Work request: Find "Click the black gauge needle", then copy its line and every later line of the entries exactly through the end, leaving all pictures out.
+-------+
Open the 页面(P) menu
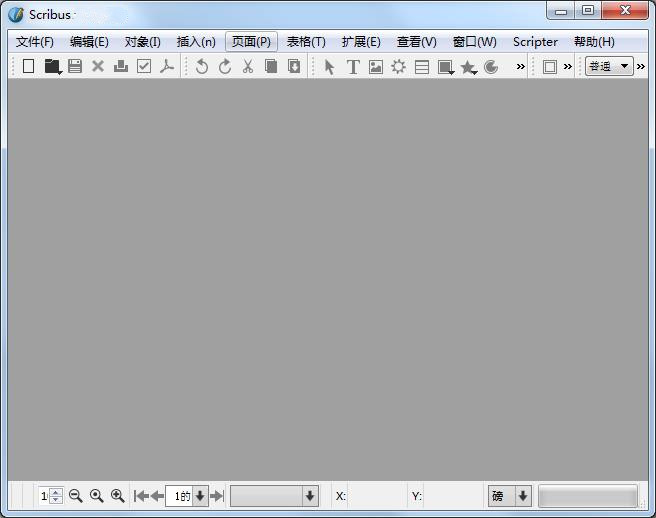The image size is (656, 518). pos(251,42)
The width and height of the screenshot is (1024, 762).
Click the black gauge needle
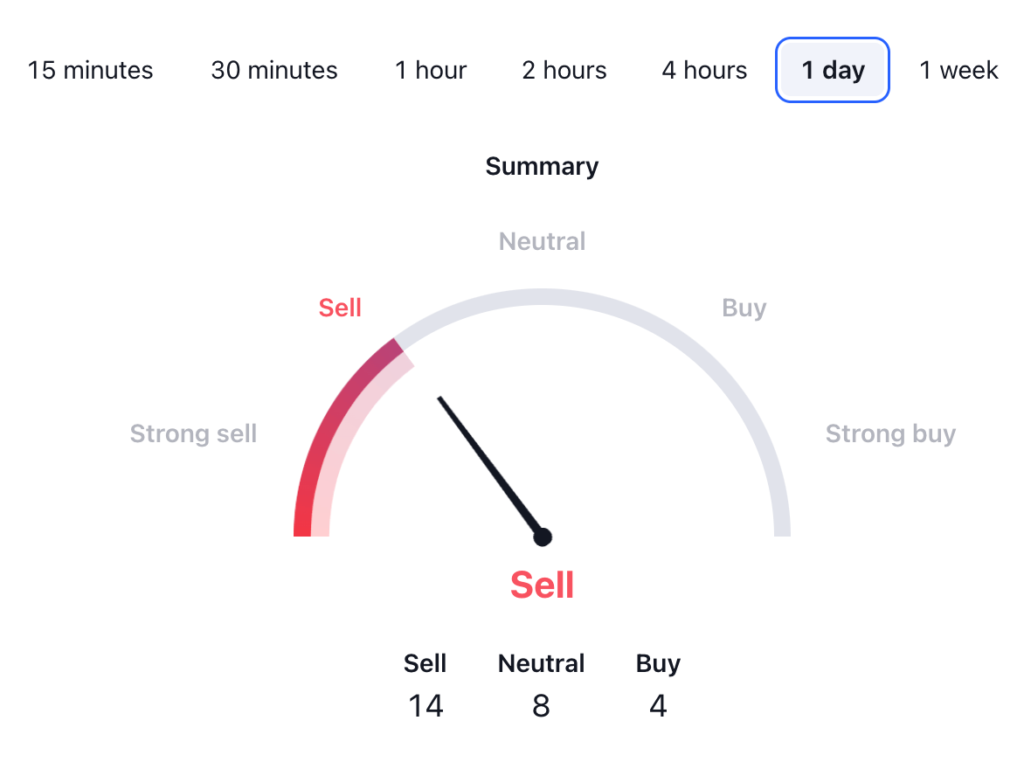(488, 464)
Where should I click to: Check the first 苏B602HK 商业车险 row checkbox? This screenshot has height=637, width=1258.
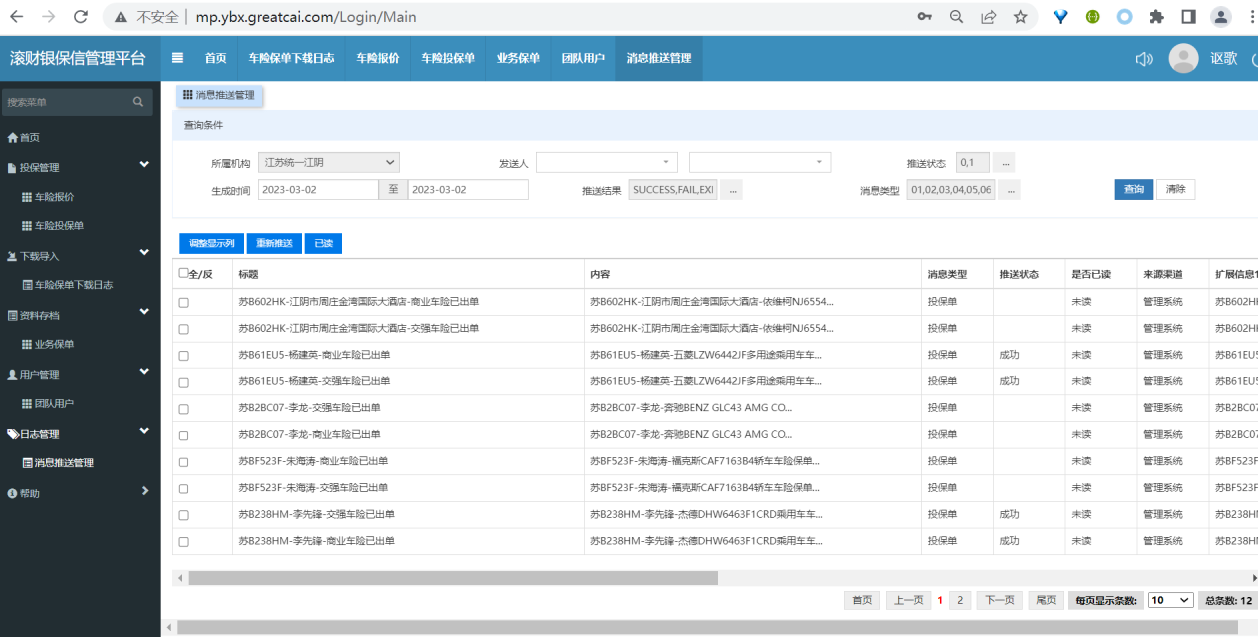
+-------+
Response:
Click the black gauge needle
(488, 464)
Where should I click to: Check the first 苏B602HK 商业车险 row checkbox? This screenshot has height=637, width=1258.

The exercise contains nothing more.